Visually impaired kids win hearts

Visually impaired kids win hearts

The Republic Day march at Manekshaw Parade Grounds is a matter of pride for many participants.  For the visually challenged students of Samarthanam Trust and Sri Ramana Maharshi Academy, it is a platform to make a statement.

Ramana Maharshi Academy had bagged the first place in last year’s Republic Day parade. On Thursday, they held their head high even as Samarthanam Trust won the first prize in the category of visually challenged schools.

When DH met them at the ground on Tuesday, 35 students from each of the schools were busy marching. They split into groups of 15 and went in a single file as their teachers tried to fine-tune their discipline. With three students in a row holding on to a cane, they walked with pride without a hint of unease.

Devaraj, who is part of the management at Samarthanam Trust, said their students have taken part in the march past for the last 20 years. “We respect our students for their extraordinary spirit and hard work. Their performance help us not to lose hope during challenging times,” he said.

T V Srinivasan, who founded the Academy in 1969, said the school has been recognised at Republic Day and Independence Day parades for years. “It is a matter of pride now. But we had to wait from 1979 to 1981 to get permit to participate in the event. Though the authorities wanted to include us, they had to make sure that we don’t make mistake at high-key event. That took three years,” he said.

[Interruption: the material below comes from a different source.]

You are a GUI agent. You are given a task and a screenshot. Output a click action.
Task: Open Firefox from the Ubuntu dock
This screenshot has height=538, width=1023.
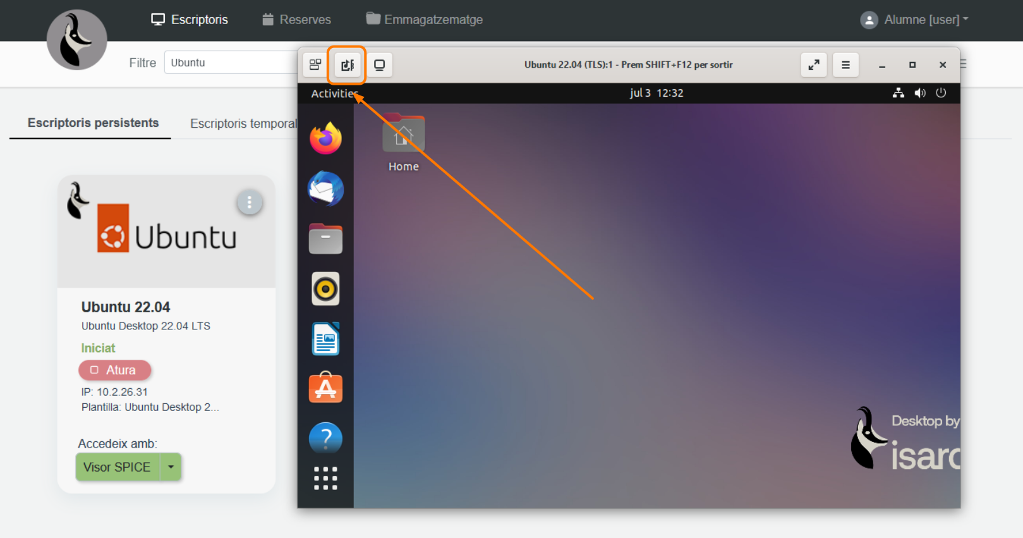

“I suggested the physical education teacher back in 1971 to include marching. We do not consider visual impairment as a hurdle to their inclusiveness,” he said.

P Mohan, the physical education teacher at the Ramana Maharshi Academy, said that from 1981 to 2017, the school has participated in more than 52 parades and has won more than 47 prizes. Both the founder and students give more importance to participation.

“More than prizes, we got a chance to be there. It has been a chance to showcase our skills and represent our school,” Praveen Kumar, a Class 10 student who led the team as platoon commander, he said. “I will pass out of school and won’t be able to be a part of the team again. But this experience has given me confidence and a feeling that I am not less than anybody,” he added.